#### Supplied data

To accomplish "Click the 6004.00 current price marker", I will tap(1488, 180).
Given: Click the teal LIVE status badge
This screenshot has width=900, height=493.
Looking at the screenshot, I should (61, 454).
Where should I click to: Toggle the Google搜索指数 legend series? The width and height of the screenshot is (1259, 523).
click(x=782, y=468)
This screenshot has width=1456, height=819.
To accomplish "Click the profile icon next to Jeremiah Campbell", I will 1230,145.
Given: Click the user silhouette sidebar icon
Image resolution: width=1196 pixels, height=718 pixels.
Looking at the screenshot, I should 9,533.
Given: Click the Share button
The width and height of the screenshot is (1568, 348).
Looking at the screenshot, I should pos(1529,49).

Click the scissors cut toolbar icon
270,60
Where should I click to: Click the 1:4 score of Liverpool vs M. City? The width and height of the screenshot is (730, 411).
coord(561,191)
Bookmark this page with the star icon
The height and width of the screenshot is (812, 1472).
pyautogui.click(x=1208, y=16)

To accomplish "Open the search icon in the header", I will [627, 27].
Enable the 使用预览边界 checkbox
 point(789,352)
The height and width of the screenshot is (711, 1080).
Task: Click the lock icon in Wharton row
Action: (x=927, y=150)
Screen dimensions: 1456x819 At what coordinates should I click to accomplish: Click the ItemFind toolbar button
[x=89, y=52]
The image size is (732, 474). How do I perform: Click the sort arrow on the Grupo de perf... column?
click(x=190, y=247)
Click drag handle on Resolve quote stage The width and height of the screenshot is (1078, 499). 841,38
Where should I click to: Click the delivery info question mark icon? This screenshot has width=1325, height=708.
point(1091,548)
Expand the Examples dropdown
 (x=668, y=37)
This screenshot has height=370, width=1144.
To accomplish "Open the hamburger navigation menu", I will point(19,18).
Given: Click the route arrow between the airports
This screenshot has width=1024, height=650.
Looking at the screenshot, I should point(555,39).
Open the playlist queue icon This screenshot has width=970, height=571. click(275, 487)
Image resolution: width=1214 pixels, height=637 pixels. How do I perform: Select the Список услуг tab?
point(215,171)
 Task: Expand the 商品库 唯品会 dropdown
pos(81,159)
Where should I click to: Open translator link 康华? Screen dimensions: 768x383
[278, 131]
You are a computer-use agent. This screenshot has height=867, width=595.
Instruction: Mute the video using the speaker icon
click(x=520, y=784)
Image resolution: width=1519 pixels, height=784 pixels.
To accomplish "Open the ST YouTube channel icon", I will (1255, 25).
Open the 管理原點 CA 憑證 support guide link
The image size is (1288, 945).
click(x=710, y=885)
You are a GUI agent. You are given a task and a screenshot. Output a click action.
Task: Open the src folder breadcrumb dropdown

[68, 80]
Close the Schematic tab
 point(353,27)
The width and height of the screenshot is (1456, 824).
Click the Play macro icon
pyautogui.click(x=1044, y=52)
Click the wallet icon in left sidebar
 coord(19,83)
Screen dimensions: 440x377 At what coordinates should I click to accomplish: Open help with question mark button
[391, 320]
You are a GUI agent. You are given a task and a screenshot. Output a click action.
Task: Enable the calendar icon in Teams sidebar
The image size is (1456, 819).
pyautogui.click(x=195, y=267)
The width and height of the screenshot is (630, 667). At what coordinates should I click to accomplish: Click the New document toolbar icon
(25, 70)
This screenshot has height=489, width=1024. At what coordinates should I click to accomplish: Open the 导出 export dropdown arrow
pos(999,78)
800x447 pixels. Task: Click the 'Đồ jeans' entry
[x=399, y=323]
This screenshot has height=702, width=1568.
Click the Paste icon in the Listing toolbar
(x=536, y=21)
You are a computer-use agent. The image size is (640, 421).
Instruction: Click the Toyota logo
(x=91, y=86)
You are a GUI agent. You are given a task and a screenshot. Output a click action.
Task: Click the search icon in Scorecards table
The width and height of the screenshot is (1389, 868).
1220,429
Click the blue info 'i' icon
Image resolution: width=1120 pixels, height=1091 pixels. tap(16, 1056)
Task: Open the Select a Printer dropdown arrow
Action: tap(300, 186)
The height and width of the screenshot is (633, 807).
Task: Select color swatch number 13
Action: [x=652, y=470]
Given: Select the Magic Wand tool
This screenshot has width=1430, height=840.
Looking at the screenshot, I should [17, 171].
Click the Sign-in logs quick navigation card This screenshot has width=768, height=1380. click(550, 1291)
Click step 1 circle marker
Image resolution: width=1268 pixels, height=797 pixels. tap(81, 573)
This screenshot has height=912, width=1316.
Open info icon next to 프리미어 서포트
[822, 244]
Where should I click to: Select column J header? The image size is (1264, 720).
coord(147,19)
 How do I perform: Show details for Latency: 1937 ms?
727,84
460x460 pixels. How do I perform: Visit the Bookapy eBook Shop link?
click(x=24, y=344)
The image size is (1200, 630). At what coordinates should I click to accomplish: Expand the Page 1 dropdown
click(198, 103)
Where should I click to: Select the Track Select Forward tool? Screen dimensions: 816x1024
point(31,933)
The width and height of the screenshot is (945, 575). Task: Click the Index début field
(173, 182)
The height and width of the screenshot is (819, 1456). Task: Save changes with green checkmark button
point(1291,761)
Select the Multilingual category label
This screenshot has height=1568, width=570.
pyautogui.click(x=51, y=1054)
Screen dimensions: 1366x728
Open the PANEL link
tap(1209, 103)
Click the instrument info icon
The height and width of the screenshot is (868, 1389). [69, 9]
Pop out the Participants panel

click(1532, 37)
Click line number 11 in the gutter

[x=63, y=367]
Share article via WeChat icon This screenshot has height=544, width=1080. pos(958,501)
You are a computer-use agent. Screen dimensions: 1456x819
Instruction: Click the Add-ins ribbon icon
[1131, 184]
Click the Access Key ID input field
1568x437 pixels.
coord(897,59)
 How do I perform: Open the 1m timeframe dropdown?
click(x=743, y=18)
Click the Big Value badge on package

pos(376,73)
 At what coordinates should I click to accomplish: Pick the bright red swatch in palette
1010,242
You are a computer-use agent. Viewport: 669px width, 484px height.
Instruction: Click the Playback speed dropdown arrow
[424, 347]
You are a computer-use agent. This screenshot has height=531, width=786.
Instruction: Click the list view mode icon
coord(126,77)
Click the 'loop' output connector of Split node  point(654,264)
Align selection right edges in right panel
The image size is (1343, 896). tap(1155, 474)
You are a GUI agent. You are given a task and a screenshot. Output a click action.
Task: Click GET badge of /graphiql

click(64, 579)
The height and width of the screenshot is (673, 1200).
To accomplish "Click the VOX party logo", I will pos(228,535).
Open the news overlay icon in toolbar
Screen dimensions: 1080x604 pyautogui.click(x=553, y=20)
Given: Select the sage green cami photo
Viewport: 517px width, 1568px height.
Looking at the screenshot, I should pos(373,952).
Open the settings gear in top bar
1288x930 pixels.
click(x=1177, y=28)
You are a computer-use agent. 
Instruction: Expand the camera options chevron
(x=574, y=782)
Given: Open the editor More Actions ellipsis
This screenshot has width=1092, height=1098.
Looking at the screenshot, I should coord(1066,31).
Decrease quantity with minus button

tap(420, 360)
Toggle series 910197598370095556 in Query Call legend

########

#### [The problem]
Please edit the items above by changing each "Where should I click to:" to "Where do I click to:", leaving everything else as it is.

#### [Correct output]
To accomplish "Click the 6004.00 current price marker", I will tap(1488, 180).
Given: Click the teal LIVE status badge
This screenshot has width=900, height=493.
Looking at the screenshot, I should (61, 454).
Where do I click to: Toggle the Google搜索指数 legend series? The width and height of the screenshot is (1259, 523).
click(x=782, y=468)
This screenshot has width=1456, height=819.
To accomplish "Click the profile icon next to Jeremiah Campbell", I will 1230,145.
Given: Click the user silhouette sidebar icon
Image resolution: width=1196 pixels, height=718 pixels.
Looking at the screenshot, I should 9,533.
Given: Click the Share button
The width and height of the screenshot is (1568, 348).
Looking at the screenshot, I should pos(1529,49).

Click the scissors cut toolbar icon
270,60
Where do I click to: Click the 1:4 score of Liverpool vs M. City? The width and height of the screenshot is (730, 411).
coord(561,191)
Bookmark this page with the star icon
The height and width of the screenshot is (812, 1472).
pyautogui.click(x=1208, y=16)

To accomplish "Open the search icon in the header", I will [627, 27].
Enable the 使用预览边界 checkbox
 point(789,352)
The height and width of the screenshot is (711, 1080).
Task: Click the lock icon in Wharton row
Action: (x=927, y=150)
Screen dimensions: 1456x819 At what coordinates should I click to accomplish: Click the ItemFind toolbar button
[x=89, y=52]
The image size is (732, 474). How do I perform: Click the sort arrow on the Grupo de perf... column?
click(x=190, y=247)
Click drag handle on Resolve quote stage The width and height of the screenshot is (1078, 499). 841,38
Where do I click to: Click the delivery info question mark icon? This screenshot has width=1325, height=708.
point(1091,548)
Expand the Examples dropdown
 (x=668, y=37)
This screenshot has height=370, width=1144.
To accomplish "Open the hamburger navigation menu", I will point(19,18).
Given: Click the route arrow between the airports
This screenshot has width=1024, height=650.
Looking at the screenshot, I should point(555,39).
Open the playlist queue icon This screenshot has width=970, height=571. click(275, 487)
Image resolution: width=1214 pixels, height=637 pixels. How do I perform: Select the Список услуг tab?
point(215,171)
 Task: Expand the 商品库 唯品会 dropdown
pos(81,159)
Where do I click to: Open translator link 康华? Screen dimensions: 768x383
[278, 131]
You are a computer-use agent. This screenshot has height=867, width=595.
Instruction: Mute the video using the speaker icon
click(x=520, y=784)
Image resolution: width=1519 pixels, height=784 pixels.
To accomplish "Open the ST YouTube channel icon", I will (1255, 25).
Open the 管理原點 CA 憑證 support guide link
The image size is (1288, 945).
click(x=710, y=885)
You are a GUI agent. You are given a task and a screenshot. Output a click action.
Task: Open the src folder breadcrumb dropdown

[68, 80]
Close the Schematic tab
 point(353,27)
The width and height of the screenshot is (1456, 824).
Click the Play macro icon
pyautogui.click(x=1044, y=52)
Click the wallet icon in left sidebar
 coord(19,83)
Screen dimensions: 440x377 At what coordinates should I click to accomplish: Open help with question mark button
[391, 320]
You are a GUI agent. You are given a task and a screenshot. Output a click action.
Task: Enable the calendar icon in Teams sidebar
The image size is (1456, 819).
pyautogui.click(x=195, y=267)
The width and height of the screenshot is (630, 667). At what coordinates should I click to accomplish: Click the New document toolbar icon
(25, 70)
This screenshot has height=489, width=1024. At what coordinates should I click to accomplish: Open the 导出 export dropdown arrow
pos(999,78)
800x447 pixels. Task: Click the 'Đồ jeans' entry
[x=399, y=323]
This screenshot has height=702, width=1568.
Click the Paste icon in the Listing toolbar
(x=536, y=21)
You are a computer-use agent. The image size is (640, 421).
Instruction: Click the Toyota logo
(x=91, y=86)
You are a GUI agent. You are given a task and a screenshot. Output a click action.
Task: Click the search icon in Scorecards table
The width and height of the screenshot is (1389, 868).
1220,429
Click the blue info 'i' icon
Image resolution: width=1120 pixels, height=1091 pixels. tap(16, 1056)
Task: Open the Select a Printer dropdown arrow
Action: tap(300, 186)
The height and width of the screenshot is (633, 807).
Task: Select color swatch number 13
Action: [x=652, y=470]
Given: Select the Magic Wand tool
This screenshot has width=1430, height=840.
Looking at the screenshot, I should [17, 171].
Click the Sign-in logs quick navigation card This screenshot has width=768, height=1380. click(550, 1291)
Click step 1 circle marker
Image resolution: width=1268 pixels, height=797 pixels. tap(81, 573)
This screenshot has height=912, width=1316.
Open info icon next to 프리미어 서포트
[822, 244]
Where do I click to: Select column J header? The image size is (1264, 720).
coord(147,19)
 How do I perform: Show details for Latency: 1937 ms?
727,84
460x460 pixels. How do I perform: Visit the Bookapy eBook Shop link?
click(x=24, y=344)
The image size is (1200, 630). At what coordinates should I click to accomplish: Expand the Page 1 dropdown
click(198, 103)
Where do I click to: Select the Track Select Forward tool? Screen dimensions: 816x1024
point(31,933)
The width and height of the screenshot is (945, 575). Task: Click the Index début field
(173, 182)
The height and width of the screenshot is (819, 1456). Task: Save changes with green checkmark button
point(1291,761)
Select the Multilingual category label
This screenshot has height=1568, width=570.
pyautogui.click(x=51, y=1054)
Screen dimensions: 1366x728
Open the PANEL link
tap(1209, 103)
Click the instrument info icon
The height and width of the screenshot is (868, 1389). [69, 9]
Pop out the Participants panel

click(1532, 37)
Click line number 11 in the gutter

[x=63, y=367]
Share article via WeChat icon This screenshot has height=544, width=1080. pos(958,501)
You are a computer-use agent. Screen dimensions: 1456x819
Instruction: Click the Add-ins ribbon icon
[1131, 184]
Click the Access Key ID input field
1568x437 pixels.
coord(897,59)
 How do I perform: Open the 1m timeframe dropdown?
click(x=743, y=18)
Click the Big Value badge on package

pos(376,73)
 At what coordinates should I click to accomplish: Pick the bright red swatch in palette
1010,242
You are a computer-use agent. Viewport: 669px width, 484px height.
Instruction: Click the Playback speed dropdown arrow
[424, 347]
You are a computer-use agent. This screenshot has height=531, width=786.
Instruction: Click the list view mode icon
coord(126,77)
Click the 'loop' output connector of Split node  point(654,264)
Align selection right edges in right panel
The image size is (1343, 896). tap(1155, 474)
You are a GUI agent. You are given a task and a screenshot. Output a click action.
Task: Click GET badge of /graphiql

click(64, 579)
The height and width of the screenshot is (673, 1200).
To accomplish "Click the VOX party logo", I will pos(228,535).
Open the news overlay icon in toolbar
Screen dimensions: 1080x604 pyautogui.click(x=553, y=20)
Given: Select the sage green cami photo
Viewport: 517px width, 1568px height.
Looking at the screenshot, I should pos(373,952).
Open the settings gear in top bar
1288x930 pixels.
click(x=1177, y=28)
You are a computer-use agent. 
Instruction: Expand the camera options chevron
(x=574, y=782)
Given: Open the editor More Actions ellipsis
This screenshot has width=1092, height=1098.
Looking at the screenshot, I should coord(1066,31).
Decrease quantity with minus button

tap(420, 360)
Toggle series 910197598370095556 in Query Call legend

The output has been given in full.